TASK INSTRUCTIONS:
Set out the records below as a numbered list, leaving out any blank lines.
_ _ _ _ _ _ _
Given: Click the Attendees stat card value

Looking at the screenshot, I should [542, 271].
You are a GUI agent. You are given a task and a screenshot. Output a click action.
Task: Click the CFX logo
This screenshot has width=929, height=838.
_ _ _ _ _ _ _
EXERCISE OUTPUT:
1. Given: Click the Attendees stat card value
2. Looking at the screenshot, I should [542, 271].
3. You are a GUI agent. You are given a task and a screenshot. Output a click action.
4. Task: Click the CFX logo
5. This screenshot has width=929, height=838.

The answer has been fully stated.